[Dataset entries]
-*-*-

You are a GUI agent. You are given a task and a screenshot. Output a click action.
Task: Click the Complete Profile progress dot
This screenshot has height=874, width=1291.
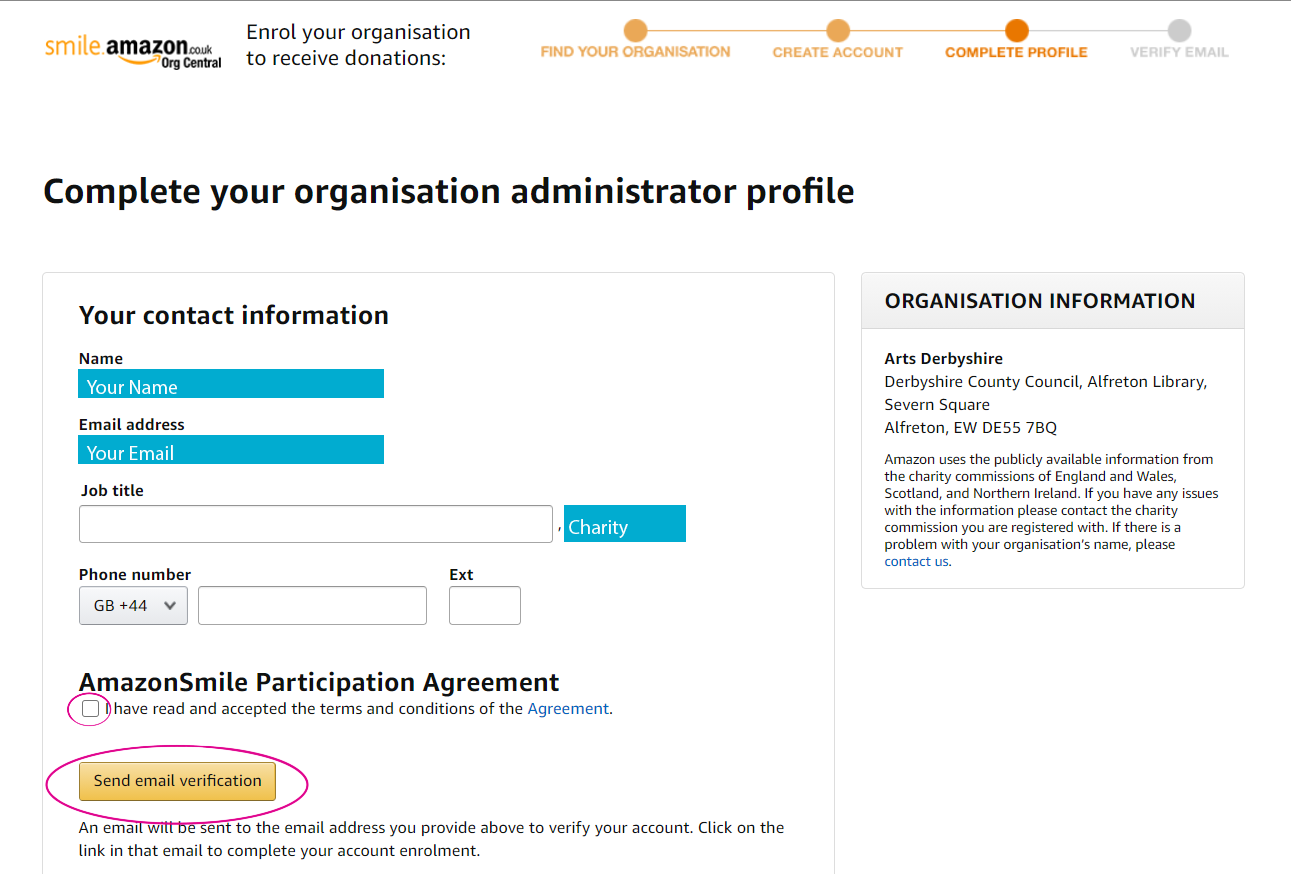tap(1016, 31)
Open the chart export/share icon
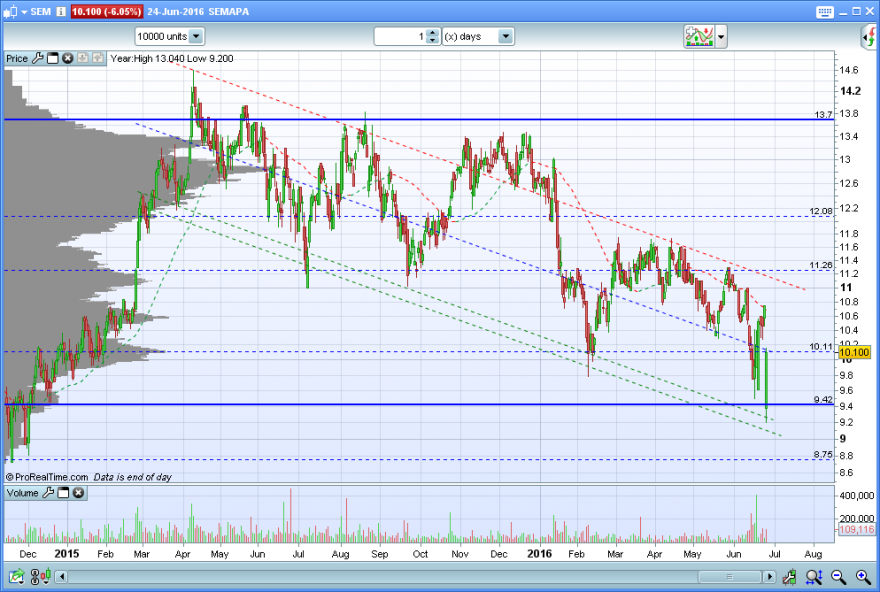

-*-*-

Work request
Although the entries contain pictures, reproduce only the rest, exactly as written.

Exercise result
You are a GUI agent. You are given a task and a screenshot. Output a click action.
Task: Click the Complete Profile progress dot
This screenshot has height=874, width=1291.
tap(1016, 31)
Open the chart export/share icon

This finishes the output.